> _TEXT SHOWN_
######

ISLAMABAD: Chronic illnesses are putting a heavy toll on businesses, budgets and economies, and according to a new report released by the World Economic Forum, these diseases cost around $2 trillion in lost productivity each year across the world.

The report, titled “Enhancing Corporate Performance by Tackling Chronic Disease”, points out that chronic illnesses account for the lion’s share of healthcare costs in developed markets, and, increasingly, in emerging markets.

The report says that chronic disease has a significant impact on employee productivity, through increased absenteeism and presenteeism. To make matters worse, chronic illnesses are actually becoming more prevalent in almost all countries, it says.

The 15 most costly conditions account for more than 80 per cent of the total cost of all chronic illnesses. They are: diabetes, coronary artery disease, hypertension, dyslipidemia, obesity, cancer, asthma, arthritis, allergies, sinusitis, heart failure, chronic obstructive pulmonary disease, chronic kidney disease, depression and back pain.

Eight well-known behaviours were identified as the major contributors to the most costly illnesses: smoking, physical inactivity, poor diet, alcohol consumption levels, poor standard-of-care compliance, poor stress management, insufficient sleep and lack of health screening.

######

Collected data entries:
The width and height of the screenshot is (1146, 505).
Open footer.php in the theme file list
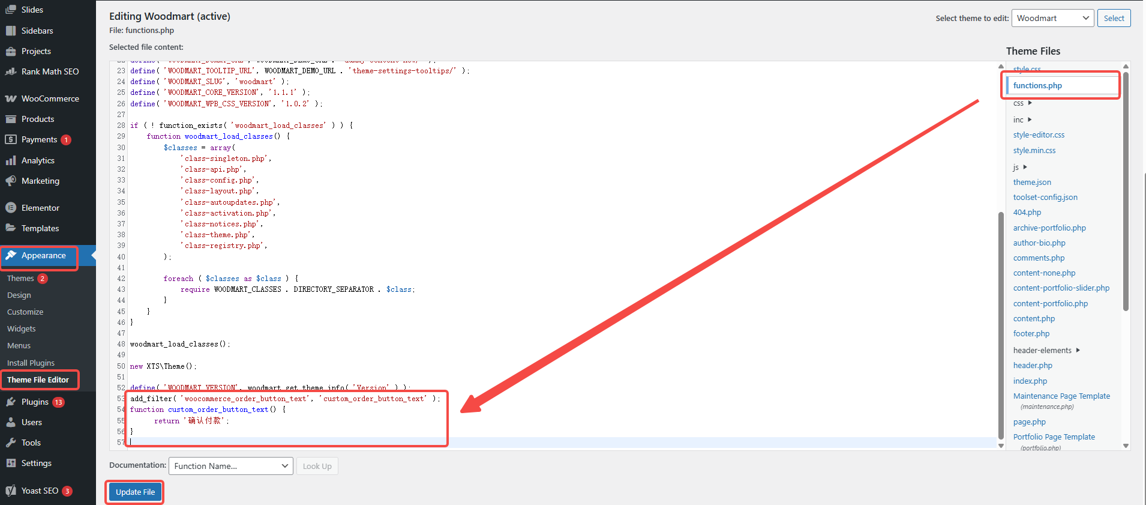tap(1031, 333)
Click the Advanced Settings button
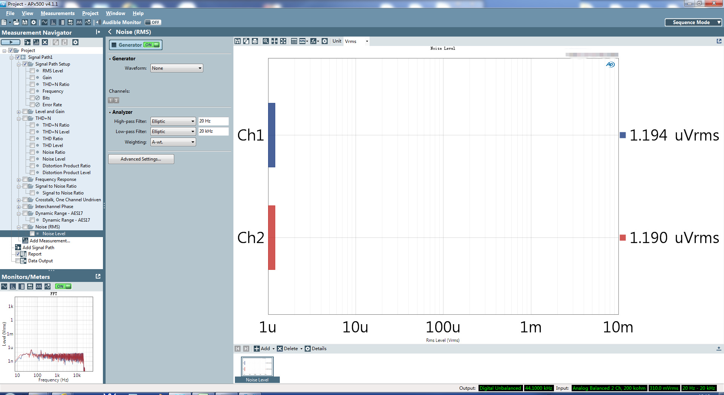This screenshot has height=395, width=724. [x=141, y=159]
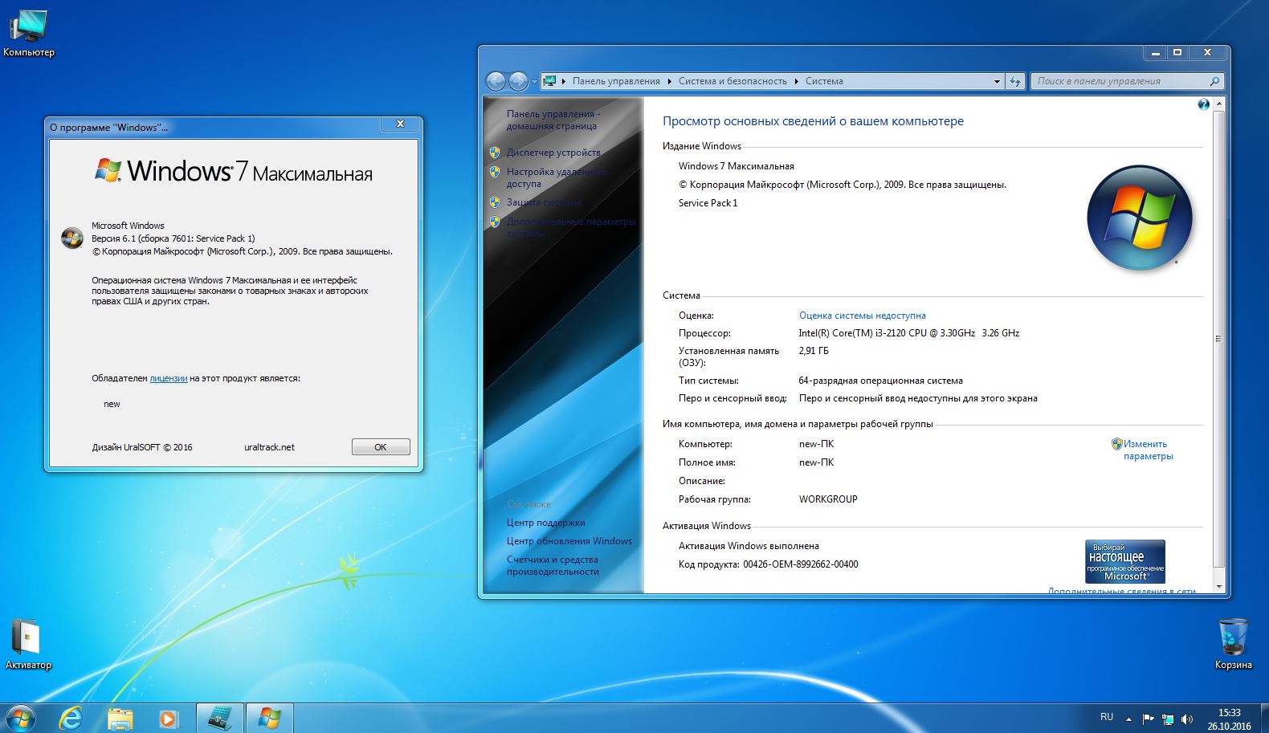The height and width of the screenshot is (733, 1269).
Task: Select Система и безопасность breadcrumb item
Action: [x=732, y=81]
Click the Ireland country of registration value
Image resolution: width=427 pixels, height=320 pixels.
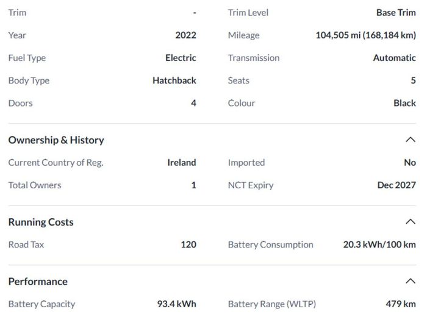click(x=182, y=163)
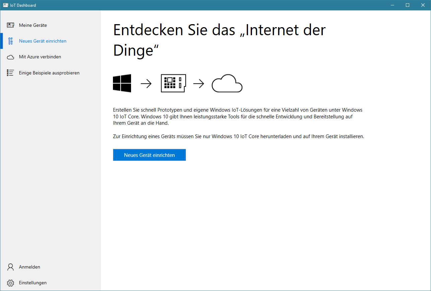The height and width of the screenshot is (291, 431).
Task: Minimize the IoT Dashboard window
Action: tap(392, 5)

######

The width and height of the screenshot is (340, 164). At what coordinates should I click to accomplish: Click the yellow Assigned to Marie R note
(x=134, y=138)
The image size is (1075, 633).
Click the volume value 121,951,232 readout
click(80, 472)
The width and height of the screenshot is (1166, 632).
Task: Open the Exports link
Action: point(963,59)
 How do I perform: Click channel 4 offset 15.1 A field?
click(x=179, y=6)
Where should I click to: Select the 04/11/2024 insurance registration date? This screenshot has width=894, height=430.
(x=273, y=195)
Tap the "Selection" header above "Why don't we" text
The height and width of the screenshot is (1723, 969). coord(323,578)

######

> _REQUIRED ACTION_
Reproduce the portion of the chronic disease article between "The report, titled" and "and back pain.", inclusive. The entries were gathered from a separate source and are unrelated to the chronic disease article.

> _TASK OUTPUT_
The report, titled “Enhancing Corporate Performance by Tackling Chronic Disease”, points out that chronic illnesses account for the lion’s share of healthcare costs in developed markets, and, increasingly, in emerging markets.

The report says that chronic disease has a significant impact on employee productivity, through increased absenteeism and presenteeism. To make matters worse, chronic illnesses are actually becoming more prevalent in almost all countries, it says.

The 15 most costly conditions account for more than 80 per cent of the total cost of all chronic illnesses. They are: diabetes, coronary artery disease, hypertension, dyslipidemia, obesity, cancer, asthma, arthritis, allergies, sinusitis, heart failure, chronic obstructive pulmonary disease, chronic kidney disease, depression and back pain.